Worksheet: Markdown Cadence Planner
Choose your slowest-moving product class and design a staged markdown cadence with trigger points tied to sell-through rather than just the calendar.
- Product class and units remaining
- Current sell-through % and weeks left in the season
- First markdown: depth (~25%) and the sell-through trigger
- Second markdown: depth (~40%) and the trigger if the first did not clear it
- Clearance: depth (50-70%) and timing
- Final disposition for residual units (jobber, outlet, donation)
Exercise: Shrinkage Rate and Cycle-Count Setup
Calculate your shrinkage rate from your most recent physical count, identify the likely sources, and set a simple cycle-count schedule weighted to your top and highest-value items.
- Shrinkage rate = (book inventory minus physical inventory) divided by sales. What is your percentage?
- Which source is most likely driving it: external theft, internal theft, receiving error, or vendor shortage?
- Which A-items (top sellers and high value) will you count monthly?
- What is your one immediate control: checking deliveries against POs, refund oversight, or access control?
Worksheet: Buying Rhythm Worksheet
Write your recurring buying routine so nothing slips.
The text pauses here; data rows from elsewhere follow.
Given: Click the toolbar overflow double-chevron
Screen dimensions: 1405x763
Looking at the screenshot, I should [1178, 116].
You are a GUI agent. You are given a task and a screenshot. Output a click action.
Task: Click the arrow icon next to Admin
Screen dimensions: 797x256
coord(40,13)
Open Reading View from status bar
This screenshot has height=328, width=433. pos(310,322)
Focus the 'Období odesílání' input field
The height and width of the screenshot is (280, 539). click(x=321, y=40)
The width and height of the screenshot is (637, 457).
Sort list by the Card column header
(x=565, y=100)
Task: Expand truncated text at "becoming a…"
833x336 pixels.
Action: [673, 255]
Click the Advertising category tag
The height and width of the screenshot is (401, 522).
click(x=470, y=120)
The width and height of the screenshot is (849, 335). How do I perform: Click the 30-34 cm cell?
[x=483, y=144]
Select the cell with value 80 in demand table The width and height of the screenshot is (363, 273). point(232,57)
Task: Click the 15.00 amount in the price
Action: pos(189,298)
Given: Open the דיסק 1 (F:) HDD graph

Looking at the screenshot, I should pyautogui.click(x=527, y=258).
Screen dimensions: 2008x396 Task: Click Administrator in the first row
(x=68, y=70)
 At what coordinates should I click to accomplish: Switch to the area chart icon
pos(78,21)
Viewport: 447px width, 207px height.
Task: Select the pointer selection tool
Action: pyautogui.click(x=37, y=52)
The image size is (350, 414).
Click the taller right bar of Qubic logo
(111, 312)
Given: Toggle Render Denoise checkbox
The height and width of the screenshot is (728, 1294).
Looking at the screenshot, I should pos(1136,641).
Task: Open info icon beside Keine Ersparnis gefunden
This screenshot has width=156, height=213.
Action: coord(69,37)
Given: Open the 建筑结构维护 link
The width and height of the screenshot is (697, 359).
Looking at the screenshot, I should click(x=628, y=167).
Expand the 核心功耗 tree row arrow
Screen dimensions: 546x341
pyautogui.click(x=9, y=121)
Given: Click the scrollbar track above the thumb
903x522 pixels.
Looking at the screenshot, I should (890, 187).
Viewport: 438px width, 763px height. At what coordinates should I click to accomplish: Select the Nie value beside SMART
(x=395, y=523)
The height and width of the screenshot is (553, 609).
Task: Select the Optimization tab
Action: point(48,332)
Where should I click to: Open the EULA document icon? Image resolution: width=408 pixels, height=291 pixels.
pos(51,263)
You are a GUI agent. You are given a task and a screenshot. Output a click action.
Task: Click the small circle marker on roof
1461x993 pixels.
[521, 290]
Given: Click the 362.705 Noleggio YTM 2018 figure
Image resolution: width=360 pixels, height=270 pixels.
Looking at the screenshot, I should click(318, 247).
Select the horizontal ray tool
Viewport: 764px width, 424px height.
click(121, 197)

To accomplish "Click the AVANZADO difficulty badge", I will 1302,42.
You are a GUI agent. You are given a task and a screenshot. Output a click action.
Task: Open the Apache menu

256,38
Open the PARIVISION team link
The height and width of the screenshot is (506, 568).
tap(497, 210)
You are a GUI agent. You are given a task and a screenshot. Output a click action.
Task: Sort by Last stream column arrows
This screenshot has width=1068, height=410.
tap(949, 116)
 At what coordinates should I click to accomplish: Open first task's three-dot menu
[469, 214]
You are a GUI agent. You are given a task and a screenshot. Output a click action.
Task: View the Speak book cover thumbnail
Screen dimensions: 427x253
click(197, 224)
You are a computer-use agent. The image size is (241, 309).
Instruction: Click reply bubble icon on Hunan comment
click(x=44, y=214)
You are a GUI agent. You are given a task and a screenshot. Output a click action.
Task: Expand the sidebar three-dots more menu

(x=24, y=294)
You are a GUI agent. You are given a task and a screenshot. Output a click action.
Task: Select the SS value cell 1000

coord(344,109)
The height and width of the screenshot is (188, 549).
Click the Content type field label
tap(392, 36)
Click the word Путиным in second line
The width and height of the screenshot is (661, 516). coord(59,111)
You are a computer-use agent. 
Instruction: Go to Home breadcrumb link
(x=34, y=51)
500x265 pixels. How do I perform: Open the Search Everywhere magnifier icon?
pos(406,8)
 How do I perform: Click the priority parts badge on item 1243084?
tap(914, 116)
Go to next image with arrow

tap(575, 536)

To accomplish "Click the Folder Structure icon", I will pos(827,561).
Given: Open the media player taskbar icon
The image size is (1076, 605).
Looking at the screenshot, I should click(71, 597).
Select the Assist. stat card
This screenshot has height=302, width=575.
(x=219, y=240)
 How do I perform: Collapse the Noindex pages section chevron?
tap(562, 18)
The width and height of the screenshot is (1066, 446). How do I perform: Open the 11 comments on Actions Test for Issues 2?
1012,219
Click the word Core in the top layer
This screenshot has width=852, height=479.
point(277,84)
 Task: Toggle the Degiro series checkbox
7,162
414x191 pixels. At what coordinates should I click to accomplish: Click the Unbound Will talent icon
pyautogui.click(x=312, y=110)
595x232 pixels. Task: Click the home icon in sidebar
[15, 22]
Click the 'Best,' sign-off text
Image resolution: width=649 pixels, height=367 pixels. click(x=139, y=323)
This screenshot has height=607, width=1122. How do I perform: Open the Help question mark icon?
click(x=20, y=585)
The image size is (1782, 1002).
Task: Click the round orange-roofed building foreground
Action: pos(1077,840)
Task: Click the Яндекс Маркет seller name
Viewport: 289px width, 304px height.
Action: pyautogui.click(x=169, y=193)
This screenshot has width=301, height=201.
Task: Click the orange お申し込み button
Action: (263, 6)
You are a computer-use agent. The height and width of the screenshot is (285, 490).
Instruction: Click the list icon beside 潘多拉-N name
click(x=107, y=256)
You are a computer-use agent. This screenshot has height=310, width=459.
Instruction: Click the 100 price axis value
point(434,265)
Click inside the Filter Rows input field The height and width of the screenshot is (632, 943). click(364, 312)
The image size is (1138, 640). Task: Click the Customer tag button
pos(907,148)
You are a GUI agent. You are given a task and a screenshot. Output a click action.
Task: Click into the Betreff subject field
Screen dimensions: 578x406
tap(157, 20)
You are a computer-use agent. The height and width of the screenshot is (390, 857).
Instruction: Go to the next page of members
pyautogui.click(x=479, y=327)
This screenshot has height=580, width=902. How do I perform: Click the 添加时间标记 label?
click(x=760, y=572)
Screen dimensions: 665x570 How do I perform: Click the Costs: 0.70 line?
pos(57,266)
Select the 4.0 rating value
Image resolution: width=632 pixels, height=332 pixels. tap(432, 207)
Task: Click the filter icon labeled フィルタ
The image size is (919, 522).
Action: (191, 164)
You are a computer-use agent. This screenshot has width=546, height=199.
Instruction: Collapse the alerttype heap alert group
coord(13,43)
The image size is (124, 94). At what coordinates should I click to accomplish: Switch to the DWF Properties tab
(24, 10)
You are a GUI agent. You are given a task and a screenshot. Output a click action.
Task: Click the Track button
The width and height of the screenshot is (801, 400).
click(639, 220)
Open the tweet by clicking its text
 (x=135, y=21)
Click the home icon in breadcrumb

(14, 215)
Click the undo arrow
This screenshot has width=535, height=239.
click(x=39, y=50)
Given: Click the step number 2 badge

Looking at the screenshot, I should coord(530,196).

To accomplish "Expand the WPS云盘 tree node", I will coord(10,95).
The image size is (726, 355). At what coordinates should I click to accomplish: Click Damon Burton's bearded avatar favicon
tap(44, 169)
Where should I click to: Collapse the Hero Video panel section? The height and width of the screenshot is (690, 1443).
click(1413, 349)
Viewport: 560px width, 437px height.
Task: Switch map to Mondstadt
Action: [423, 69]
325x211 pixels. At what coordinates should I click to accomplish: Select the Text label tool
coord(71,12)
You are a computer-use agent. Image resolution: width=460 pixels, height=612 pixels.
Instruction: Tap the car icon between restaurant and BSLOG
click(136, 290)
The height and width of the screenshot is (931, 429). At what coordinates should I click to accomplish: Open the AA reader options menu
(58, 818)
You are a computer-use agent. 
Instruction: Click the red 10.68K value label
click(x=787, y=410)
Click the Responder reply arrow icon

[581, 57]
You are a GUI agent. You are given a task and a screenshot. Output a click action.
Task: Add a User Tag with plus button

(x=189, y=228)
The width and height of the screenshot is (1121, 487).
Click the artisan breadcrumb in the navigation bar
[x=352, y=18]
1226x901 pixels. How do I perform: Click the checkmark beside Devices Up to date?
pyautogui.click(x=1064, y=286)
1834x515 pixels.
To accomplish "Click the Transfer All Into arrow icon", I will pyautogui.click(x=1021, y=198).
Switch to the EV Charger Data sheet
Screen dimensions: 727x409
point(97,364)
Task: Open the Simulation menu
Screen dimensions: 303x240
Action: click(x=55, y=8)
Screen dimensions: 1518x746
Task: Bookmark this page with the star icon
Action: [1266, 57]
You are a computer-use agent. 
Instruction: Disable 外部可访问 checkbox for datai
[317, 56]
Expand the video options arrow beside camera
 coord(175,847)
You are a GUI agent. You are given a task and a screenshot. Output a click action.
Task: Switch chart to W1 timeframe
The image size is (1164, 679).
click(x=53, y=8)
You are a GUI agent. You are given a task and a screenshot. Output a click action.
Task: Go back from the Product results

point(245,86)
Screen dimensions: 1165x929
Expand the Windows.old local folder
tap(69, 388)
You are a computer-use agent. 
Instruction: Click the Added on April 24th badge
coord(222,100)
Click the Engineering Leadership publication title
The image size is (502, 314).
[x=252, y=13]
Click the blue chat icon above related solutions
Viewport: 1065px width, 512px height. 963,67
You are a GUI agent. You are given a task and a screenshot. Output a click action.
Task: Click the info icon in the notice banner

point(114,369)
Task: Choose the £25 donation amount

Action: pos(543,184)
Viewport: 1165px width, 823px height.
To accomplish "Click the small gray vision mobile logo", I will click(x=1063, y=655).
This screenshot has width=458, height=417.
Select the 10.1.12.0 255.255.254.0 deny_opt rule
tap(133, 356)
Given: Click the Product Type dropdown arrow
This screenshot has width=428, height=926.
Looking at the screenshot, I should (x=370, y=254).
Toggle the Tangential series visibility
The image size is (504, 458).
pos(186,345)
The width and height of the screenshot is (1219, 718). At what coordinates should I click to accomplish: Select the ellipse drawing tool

Assign each review to a cadence and a day, and put the recurring ones in your calendar.
- Weekly review: what you check (sell-through, reorder and markdown candidates) and the day
- Monthly review: OTB reforecast, cycle count, GMROI by category, and the date
- Each market / buying trip: the OTB budget by category you will bring
- End-of-season review: maintained markup, sell-through, turnover to feed next plan
- Annual: full physical count, vendor scorecard, stock-to-sales reset
Checklist: Inventory Management Checklist
- Markdowns are staged with triggers tied to sell-through, and the first one is taken early
- Shrinkage rate is calculated after each physical count and its main source identified
- A cycle-count schedule counts top-selling and high-value items at least monthly
- Every delivery is checked against the purchase order before it is signed
- A weekly and monthly buying rhythm is in the calendar, not just in your head
Your Action Plan
- Calculate initial versus maintained markup for one product class and note the markdown burden between them.
- Compute sell-through for three current products against elapsed selling time and tag each reorder, hold, or mark down.
- Compare turnover and GMROI for a high-margin slow mover and a lower-margin fast mover, and let GMROI guide the budget.
- Build a six-month merchandise plan for one department with planned sales, stock-to-sales ratios, and markdowns.
- Calculate this month's open-to-buy, subtract open orders, and convert it to a cost ceiling for new purchase orders.
- Reforecast the open-to-buy against actual sales to date and act on the reorder, cancel, or hold it points to.
- Document a vendor's full terms and push one non-price lever, freight, dating, or a cash discount, on the next order.
- Request markdown money or return rights up front on your next risky or new-vendor buy and quantify the protection.
- Set reorder points for your staple items and buy fashion shallow, chasing only proven sell-through winners.
- Design a staged markdown cadence for your slowest class, calculate your shrinkage rate, and put a weekly and monthly buying rhythm in the calendar.